- _Problem statement_
When a line below holds the string "list", show that line.
START Source data
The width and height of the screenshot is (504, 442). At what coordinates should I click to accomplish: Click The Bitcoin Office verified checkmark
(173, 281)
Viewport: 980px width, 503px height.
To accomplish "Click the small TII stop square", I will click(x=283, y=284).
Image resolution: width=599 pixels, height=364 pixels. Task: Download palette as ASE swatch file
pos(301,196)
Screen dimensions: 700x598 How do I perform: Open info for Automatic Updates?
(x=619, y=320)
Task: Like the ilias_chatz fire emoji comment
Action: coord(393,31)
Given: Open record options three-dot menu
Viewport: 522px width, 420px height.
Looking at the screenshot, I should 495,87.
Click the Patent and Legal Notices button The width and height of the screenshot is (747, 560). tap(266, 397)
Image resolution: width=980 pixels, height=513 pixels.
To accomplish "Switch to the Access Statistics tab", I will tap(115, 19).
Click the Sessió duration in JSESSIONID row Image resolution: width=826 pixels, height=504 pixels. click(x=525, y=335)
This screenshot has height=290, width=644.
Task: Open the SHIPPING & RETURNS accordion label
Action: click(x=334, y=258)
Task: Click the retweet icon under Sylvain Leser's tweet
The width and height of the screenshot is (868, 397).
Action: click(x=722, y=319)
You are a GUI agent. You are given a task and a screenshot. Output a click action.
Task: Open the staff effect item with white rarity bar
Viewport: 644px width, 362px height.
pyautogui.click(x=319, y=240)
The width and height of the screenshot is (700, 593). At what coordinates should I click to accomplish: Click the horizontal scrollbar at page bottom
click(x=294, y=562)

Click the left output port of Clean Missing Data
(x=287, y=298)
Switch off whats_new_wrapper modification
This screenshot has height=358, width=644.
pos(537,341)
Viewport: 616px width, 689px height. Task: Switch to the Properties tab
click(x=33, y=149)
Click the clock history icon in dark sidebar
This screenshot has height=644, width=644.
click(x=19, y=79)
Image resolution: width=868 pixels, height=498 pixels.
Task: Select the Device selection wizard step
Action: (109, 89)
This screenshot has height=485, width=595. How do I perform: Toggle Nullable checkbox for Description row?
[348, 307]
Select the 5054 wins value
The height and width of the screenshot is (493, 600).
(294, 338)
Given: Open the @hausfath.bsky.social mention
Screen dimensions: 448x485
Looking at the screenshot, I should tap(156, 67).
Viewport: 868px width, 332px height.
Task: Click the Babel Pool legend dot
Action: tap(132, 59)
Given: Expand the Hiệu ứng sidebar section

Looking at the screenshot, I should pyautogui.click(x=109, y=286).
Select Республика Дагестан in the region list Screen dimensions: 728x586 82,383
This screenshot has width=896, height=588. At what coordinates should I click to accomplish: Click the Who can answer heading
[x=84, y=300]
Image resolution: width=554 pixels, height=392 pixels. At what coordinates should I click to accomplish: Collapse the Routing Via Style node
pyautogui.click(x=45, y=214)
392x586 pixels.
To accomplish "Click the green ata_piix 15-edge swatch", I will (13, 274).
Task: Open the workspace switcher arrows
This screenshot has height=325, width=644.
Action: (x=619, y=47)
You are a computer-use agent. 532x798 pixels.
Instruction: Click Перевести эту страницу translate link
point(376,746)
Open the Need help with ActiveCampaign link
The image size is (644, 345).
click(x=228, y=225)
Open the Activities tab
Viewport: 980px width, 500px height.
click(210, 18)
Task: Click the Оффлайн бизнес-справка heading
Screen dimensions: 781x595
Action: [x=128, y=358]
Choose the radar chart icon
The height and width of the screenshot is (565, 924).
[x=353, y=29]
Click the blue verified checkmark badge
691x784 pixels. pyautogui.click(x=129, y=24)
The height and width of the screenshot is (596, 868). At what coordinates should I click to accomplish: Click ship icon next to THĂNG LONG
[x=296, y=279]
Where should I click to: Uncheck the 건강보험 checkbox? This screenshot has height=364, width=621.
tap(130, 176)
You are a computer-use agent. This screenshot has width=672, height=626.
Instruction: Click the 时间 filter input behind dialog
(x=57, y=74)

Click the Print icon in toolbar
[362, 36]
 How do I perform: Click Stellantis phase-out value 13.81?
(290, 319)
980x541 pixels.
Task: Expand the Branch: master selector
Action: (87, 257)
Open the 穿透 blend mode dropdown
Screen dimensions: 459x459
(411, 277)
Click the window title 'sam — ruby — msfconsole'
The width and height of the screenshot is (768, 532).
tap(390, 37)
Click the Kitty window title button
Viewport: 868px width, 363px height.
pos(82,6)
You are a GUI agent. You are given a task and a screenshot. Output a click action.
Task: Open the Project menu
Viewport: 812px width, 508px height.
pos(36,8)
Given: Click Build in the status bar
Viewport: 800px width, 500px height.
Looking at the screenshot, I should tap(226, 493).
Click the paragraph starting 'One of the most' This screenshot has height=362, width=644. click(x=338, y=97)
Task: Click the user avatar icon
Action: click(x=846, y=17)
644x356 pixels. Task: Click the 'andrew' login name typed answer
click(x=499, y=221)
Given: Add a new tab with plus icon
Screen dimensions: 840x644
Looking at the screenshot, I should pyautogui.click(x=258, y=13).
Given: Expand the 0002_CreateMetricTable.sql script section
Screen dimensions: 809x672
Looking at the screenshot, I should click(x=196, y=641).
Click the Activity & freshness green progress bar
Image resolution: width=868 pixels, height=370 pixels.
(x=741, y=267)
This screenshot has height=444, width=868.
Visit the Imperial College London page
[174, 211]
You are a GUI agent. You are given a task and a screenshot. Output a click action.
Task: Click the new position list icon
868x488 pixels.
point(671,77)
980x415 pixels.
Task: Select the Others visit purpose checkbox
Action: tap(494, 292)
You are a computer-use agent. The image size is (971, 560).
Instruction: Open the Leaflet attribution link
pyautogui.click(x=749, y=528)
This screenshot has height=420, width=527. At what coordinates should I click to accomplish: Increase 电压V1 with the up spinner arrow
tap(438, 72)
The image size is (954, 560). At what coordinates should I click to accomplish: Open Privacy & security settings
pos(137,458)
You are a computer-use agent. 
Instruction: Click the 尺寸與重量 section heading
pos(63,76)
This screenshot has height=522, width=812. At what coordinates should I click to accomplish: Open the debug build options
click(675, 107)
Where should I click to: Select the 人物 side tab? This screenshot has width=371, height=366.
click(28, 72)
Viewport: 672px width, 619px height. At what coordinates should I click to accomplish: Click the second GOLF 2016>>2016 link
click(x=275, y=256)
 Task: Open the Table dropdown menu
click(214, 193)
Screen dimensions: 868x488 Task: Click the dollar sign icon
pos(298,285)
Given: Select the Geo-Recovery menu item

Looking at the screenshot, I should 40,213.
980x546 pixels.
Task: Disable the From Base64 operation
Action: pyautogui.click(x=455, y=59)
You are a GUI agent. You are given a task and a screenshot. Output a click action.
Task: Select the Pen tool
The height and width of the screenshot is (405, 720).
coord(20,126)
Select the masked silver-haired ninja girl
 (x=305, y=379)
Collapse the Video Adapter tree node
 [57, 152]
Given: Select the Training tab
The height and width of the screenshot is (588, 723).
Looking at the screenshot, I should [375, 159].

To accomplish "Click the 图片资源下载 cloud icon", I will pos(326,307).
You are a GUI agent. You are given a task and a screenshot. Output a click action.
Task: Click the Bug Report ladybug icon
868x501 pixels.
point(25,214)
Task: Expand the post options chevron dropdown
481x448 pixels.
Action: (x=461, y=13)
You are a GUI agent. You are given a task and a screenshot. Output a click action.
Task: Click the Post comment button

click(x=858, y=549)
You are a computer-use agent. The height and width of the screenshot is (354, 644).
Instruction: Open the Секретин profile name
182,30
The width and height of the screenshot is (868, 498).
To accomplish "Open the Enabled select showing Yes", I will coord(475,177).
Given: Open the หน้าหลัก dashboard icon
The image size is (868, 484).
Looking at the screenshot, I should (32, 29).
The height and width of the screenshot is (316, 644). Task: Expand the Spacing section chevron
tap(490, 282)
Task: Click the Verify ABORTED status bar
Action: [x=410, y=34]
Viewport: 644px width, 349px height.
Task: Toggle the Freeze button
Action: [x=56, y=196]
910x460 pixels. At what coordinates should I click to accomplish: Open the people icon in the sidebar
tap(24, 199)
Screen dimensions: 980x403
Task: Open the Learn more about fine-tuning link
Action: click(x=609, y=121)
END Source data
- _Task answer_
Select Республика Дагестан in the region list Screen dimensions: 728x586 82,383
Task: Click the new position list icon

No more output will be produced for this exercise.